When it comes to interviews, one of the most common mistakes MBA applicants make is to prepare for their MBA interview in the exact same way they prepare for a job interview. If you want to avoid an eye roll after you leave your school’s interview session and potentially being told “thanks but no thanks,” read on…
One of the most obvious difference between b-school interviews and job interviews is the fact that schools aren’t looking for a long term skills contribution. In fact, b-schools know they will actually play a key roll in enhancing and providing skills to their students, and while they certainly want to understand what you can bring to the classroom from your career experience, they also recognize that you will only be contributing in the academic environment for two years. For this reason, you don’t want to risk over-explaining your professional skillset. In fact, I would rely on the interviewer to pull out the professional core-competencies from your past and ask specific questions you can drill into vs. your “selling” your resume’s achievements to them up front. Like a job recruiter, b-schools are treating your potential offer as a marriage, it’s just that the long term version of the relationship for a school has far less to do with your skills and more to do with who you are as a person.
Your goal for any b-school interview is to leave the room with the interviewer knowing you personally, what makes you tick and why/how you made your choices, vs. what you have done.

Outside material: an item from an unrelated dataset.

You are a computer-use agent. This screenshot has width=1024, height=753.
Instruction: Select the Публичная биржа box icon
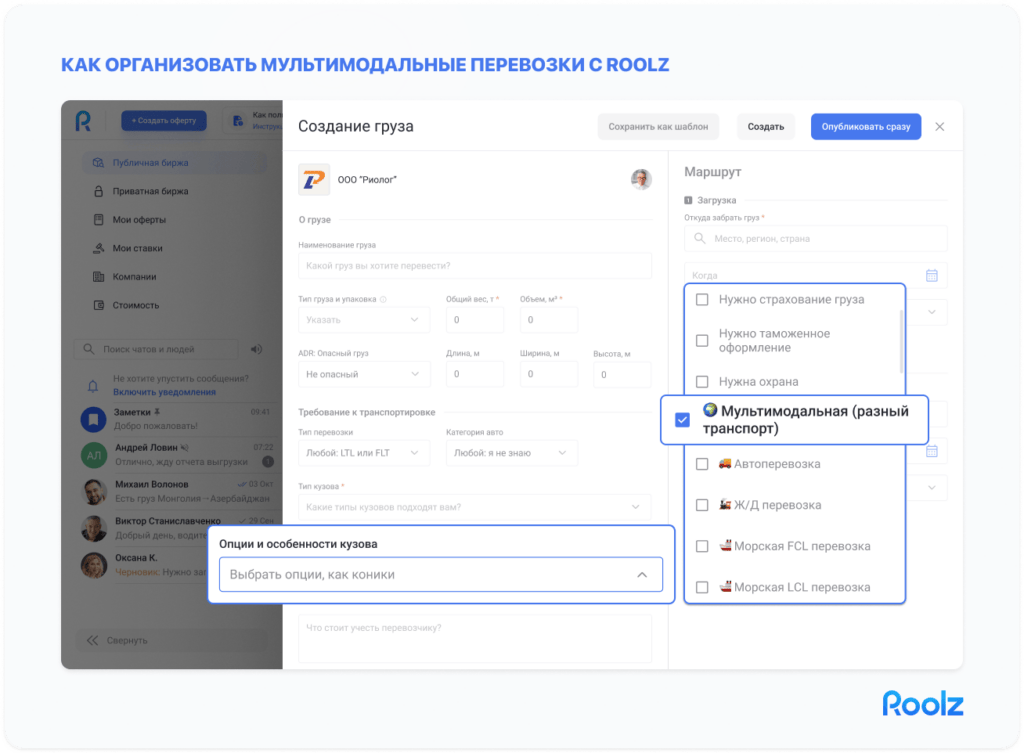pos(97,162)
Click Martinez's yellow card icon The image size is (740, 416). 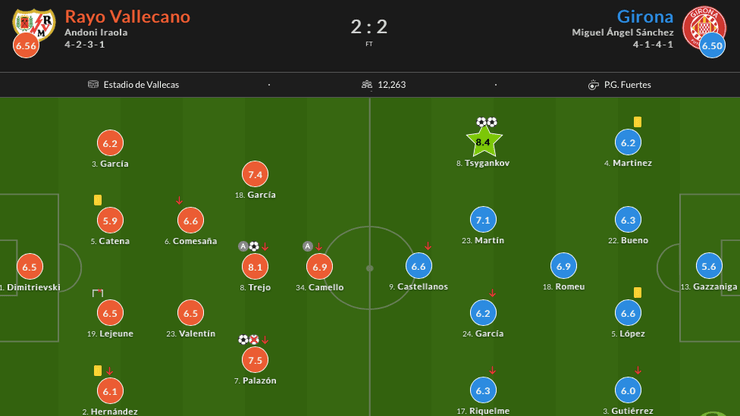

The what is far more important for the job interview---in fact, many job interviewers are simply checking boxes---can you operate an agile software project, can you work independently without a lot of supervision, will you be able to hit assigned goals. B-schools do just the opposite and want to hear what drives you, what constitutes your passions and what you see as your long-term career vision. An employer realized you may not even be working there long term, so casting a vision for your ultimate career destination is of little interest.
For this reason, make sure you have stories in your repertoire for a b-school interview that cast light into these areas. For example, don’t merely describe your leadership style, but weave it into an anecdote instead which can very practically illustrate in living color why you have valid leadership potential. Human nature can’t help but remember stories. They don’t have to be long or dramatic, but telling a story will inevitably stick to the interviewer’s ribs much longer than a list of adjectives about the things you have done.
Another miss for the average MBA interviewee is to steer clear of what employers consider “illegal questions.”
Employers are generally not allowed to ask you questions which will reveal your age, ethnic origin or religion. B-schools are not allowed to ask these questions either, but these components of your life usually shed a great deal of light on who you are, so work this information into your b-school interview on your own. Just because they aren’t supposed to ask, doesn’t mean they don’t want to know. It’s not illegal for them to discuss it, they are just not allowed to be the one to pose the question. Schools will appreciate your volunteering personal information that provides deep insight into who you are, and if they are not allowed to ask, you could risk leaving some of this valuable information on the table.
The bottom line with b-school interviews vs. job interviews is that you must go well beyond what’s on your resume if you want to make an impression that lasts.
Employers care a great deal more about the what, but you will leave a b-school interview with them feeling like you are one-dimensional if that’s all you give them. Offer up the why and the how, and you will make a much deeper connection with your target schools.